Astronomers have created a high-resolution image of an expanding bubble of hot plasma and ionized gas where stars are born.
These expanding bubbles’ surfaces are made of a dense gas of ionized carbon, which forms a kind of outer shell around the bubbles. Within these shells, new stars are thought to form. However, the bubbles enclosing these star clusters, like soup in a boiling cauldron, overlap and intermingle with clouds of surrounding gas, making it difficult to distinguish the surfaces of individual bubbles.
Tiwari and her colleagues improved their understanding of the bubble that encircles Westerlund 2 by measuring the radiation emitted by the cluster across the entire electromagnetic spectrum, from high-energy X-rays to low-energy radio waves.
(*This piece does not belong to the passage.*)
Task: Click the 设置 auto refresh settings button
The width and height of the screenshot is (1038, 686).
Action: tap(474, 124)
Previous studies used only radio and submillimeter wavelength data, resulting in low-resolution images that did not show the bubble. A far-infrared wavelength emitted by a specific carbon ion in the shell was one of the most important measurements.
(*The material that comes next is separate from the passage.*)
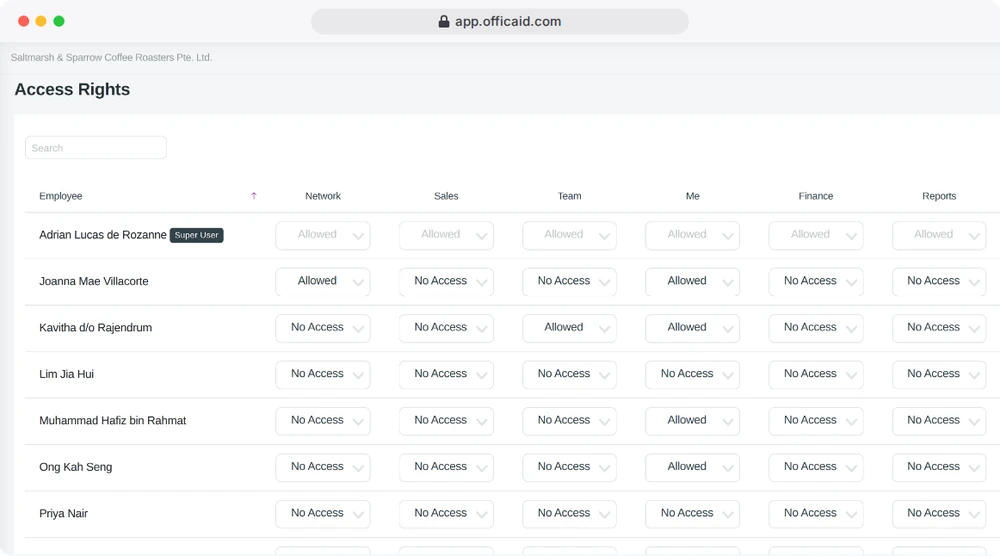Open Priya Nair's Finance access dropdown

click(x=816, y=515)
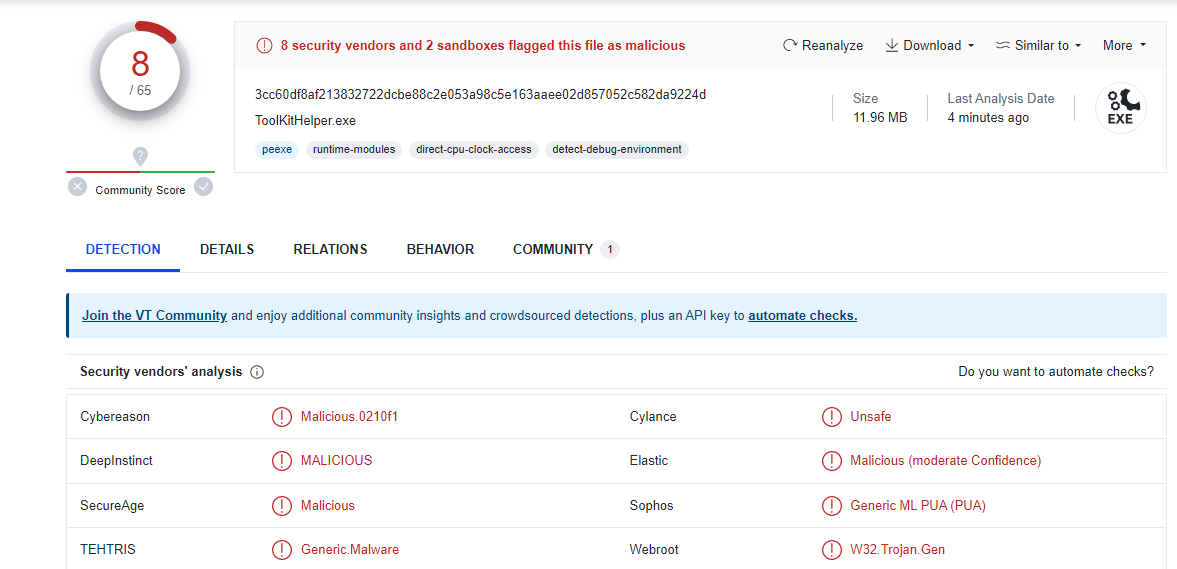This screenshot has width=1177, height=569.
Task: Click the direct-cpu-clock-access tag
Action: point(474,150)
“We can use spectroscopy to actually tell how fast this carbon is moving either towards or away from us,” said Ramsey Karim (M.S. ’19, astronomy), a co-author of the study and a Ph.D. student in astronomy at UMD. “This method employs the Doppler effect, which causes the pitch of a train’s horn to change as it passes you. The color in our case varies slightly depending on the velocity of the carbon ions.”
Tiwari and Karim were able to create a 3D view of the expanding stellar-wind bubble surrounding Westerlund 2 by determining whether the carbon ions were moving toward or away from Earth and combining that information with measurements from the rest of the electromagnetic spectrum.
In addition to discovering a single stellar wind-driven bubble around Westerlund 2, they discovered evidence of new stars forming in the bubble’s shell region. Their research also suggests that as the bubble expanded, it split open on one side, releasing hot plasma and slowing the shell’s expansion around a million years ago. But then, about 200,000 or 300,000 years ago, another bright star in Westerlund 2 evolved, and its energy re-energized the Westerlund 2 shell’s expansion.
“We saw that the expansion of the bubble surrounding Westerlund 2 was reaccelerated by winds from another very massive star, which restarted the process of expansion and star formation,” Tiwari explained. “This implies that stars will continue to be born in this shell for a long time, but the new stars will become less and less massive as this process continues.”
Tiwari and her colleagues will now apply their method to other bright star clusters and warm gas bubbles in order to gain a better understanding of the galaxy’s star-forming regions. The work is part of FEEDBACK, a NASA-supported multi-year program.
The research paper’s co-authors from UMD’s Department of Astronomy include Research Scientists Marc Pound and Mark Wolfire, as well as Adjunct Professor Alexander Tielens.